Portland city officials also heard from the local district attorney, Michael Schrunk, who agreed with the state attorney general's conclusion. "We do not believe that [participation in the investigation] is prevented by the laws of Oregon," Schrunk wrote in a memo received by the city Monday. "Our office believes that there is no legal impediment to [the] proposed interview process and questions as outlined by the Attorney General of the United States."

The Justice Department has distributed a list of 5,000 men ages 18 to 33 it wants to interview about the Sept. 11 terrorist attacks.

Police in Portland denied Ashcroft's request for help in the matter last week, citing an Oregon law that says no one can be questioned by police unless they are suspected of being involved in a crime.

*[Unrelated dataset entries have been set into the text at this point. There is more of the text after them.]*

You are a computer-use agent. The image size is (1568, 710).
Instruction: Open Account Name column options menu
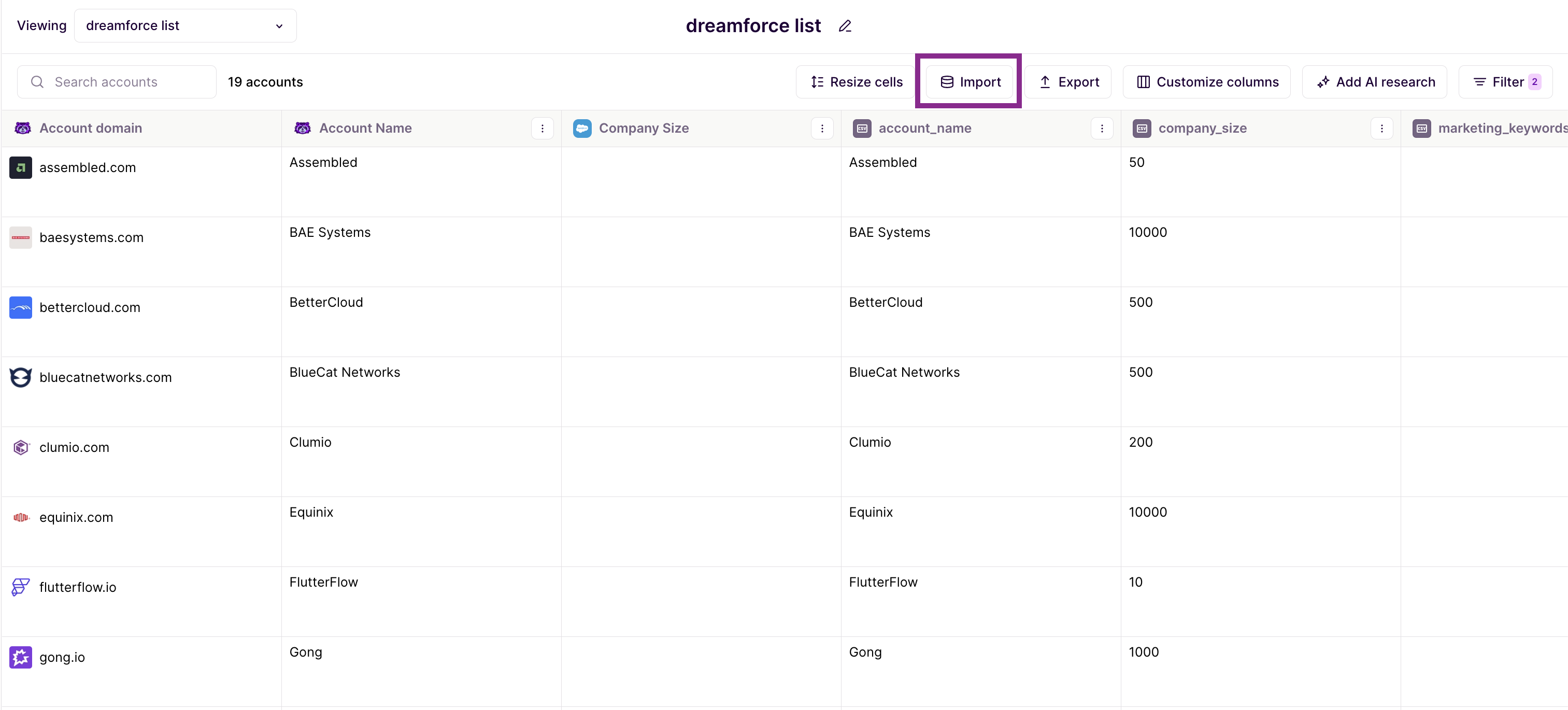coord(541,128)
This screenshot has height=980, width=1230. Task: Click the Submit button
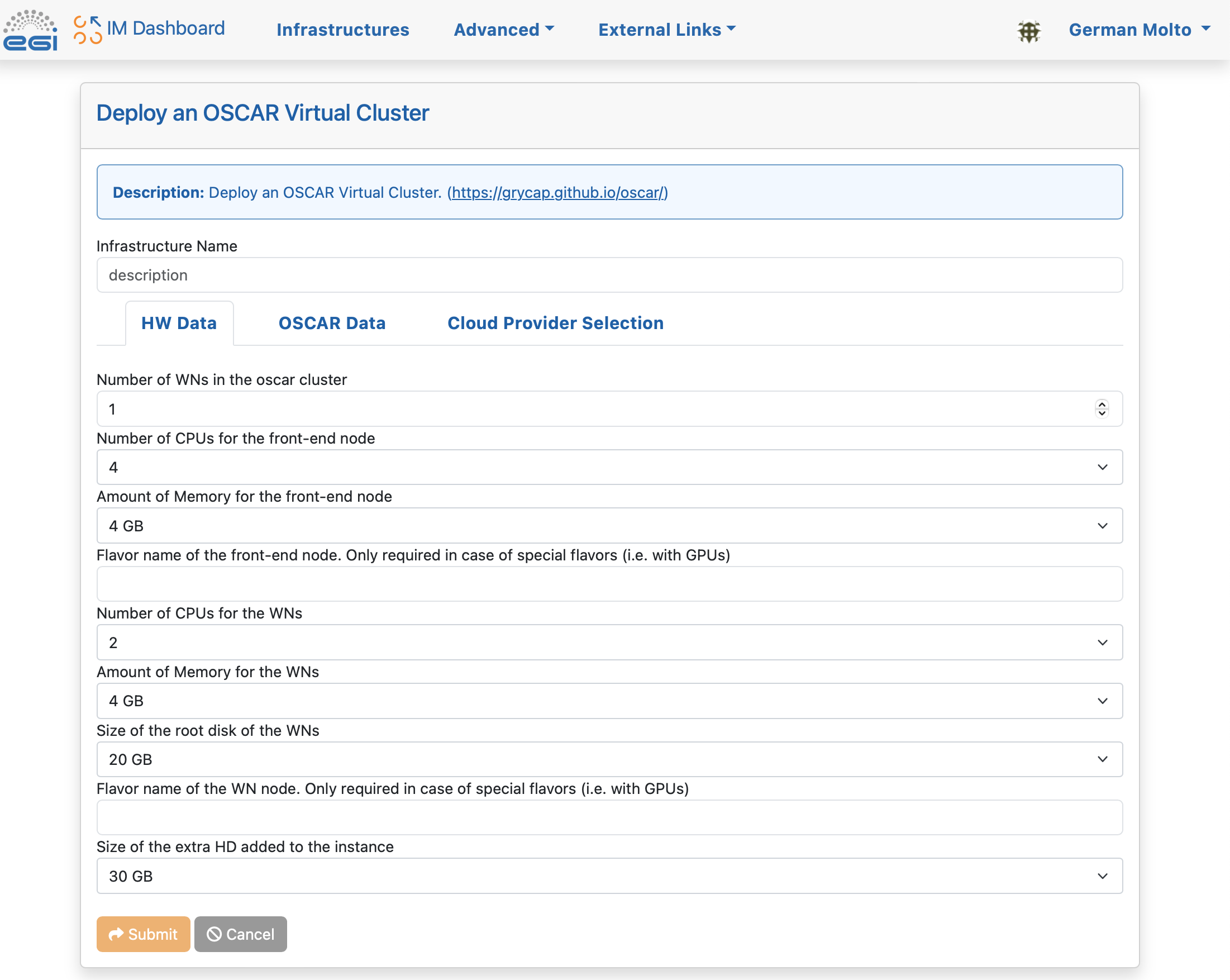click(143, 934)
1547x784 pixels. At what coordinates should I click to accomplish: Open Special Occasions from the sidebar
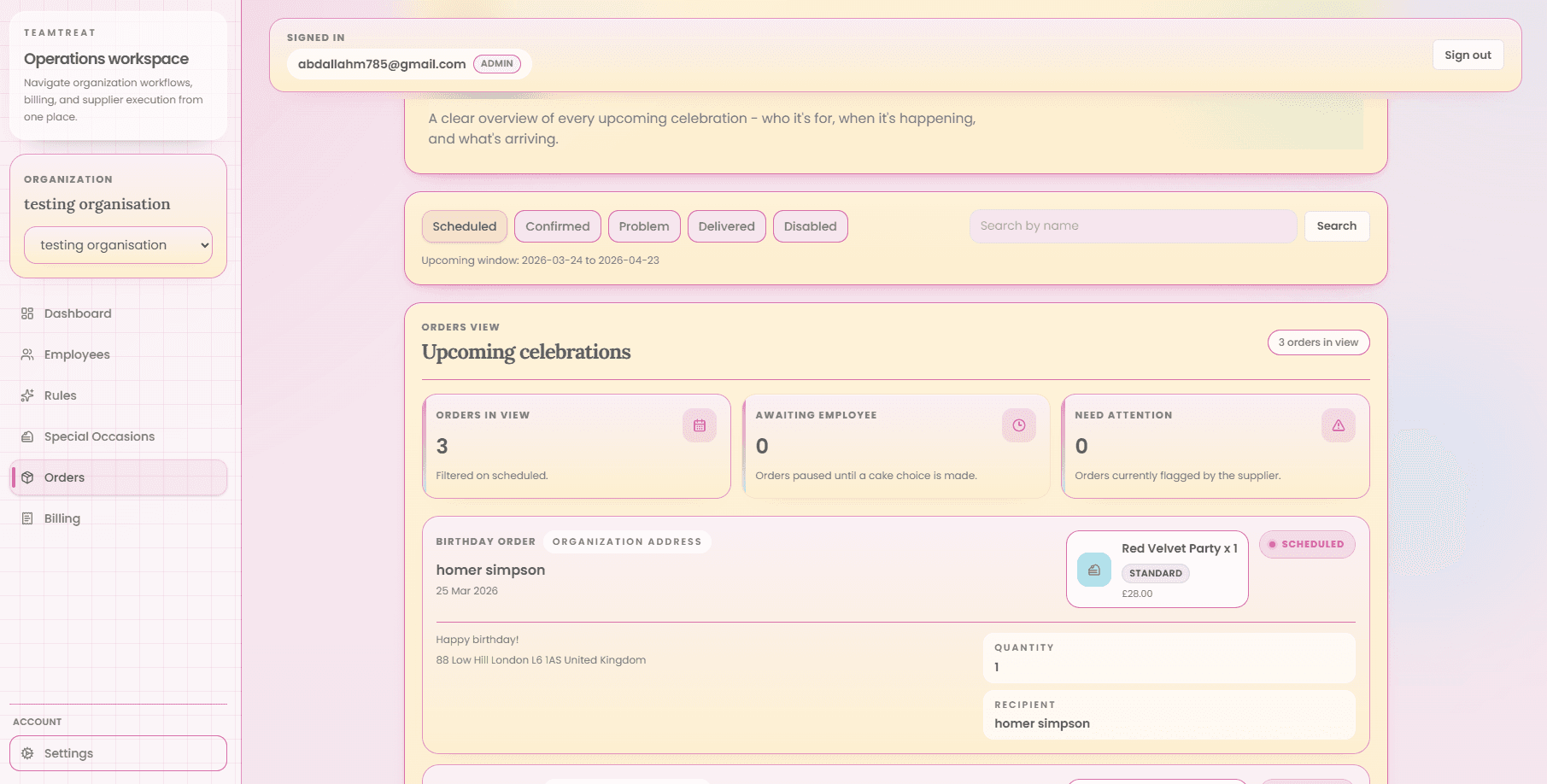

"The law says, generally, we can interview people that we may suspect have committed a crime," said Deputy Police Chief Andrew Kirkland. "But the law does not allow us to go out and arbitrarily interview people whose only offense is immigration or citizenship, and it doesn't give them authority to arbitrarily gather information on them."

Arabs and Muslims have criticized the Justice Department's plan to interview the men on the list, and civil rights activists say the action constitutes racial profiling.

The Justice Department acknowledges the men are likely to be Arab and Muslim, but says the list wasn't based on ethnic origin.

Kirkland, who is black, said profiling is an issue that hits home for him, but that's not why the Justice Department's request was rejected.

"I am sympathetic to that issue from a perspective of growing up African American," he said. "That doesn't factor into any decision to do this or not. We made that decision regarding racial profiling long before Sept. 11. That decision was made for us when the Legislature wrote the law."

The Associated Press contributed to this report.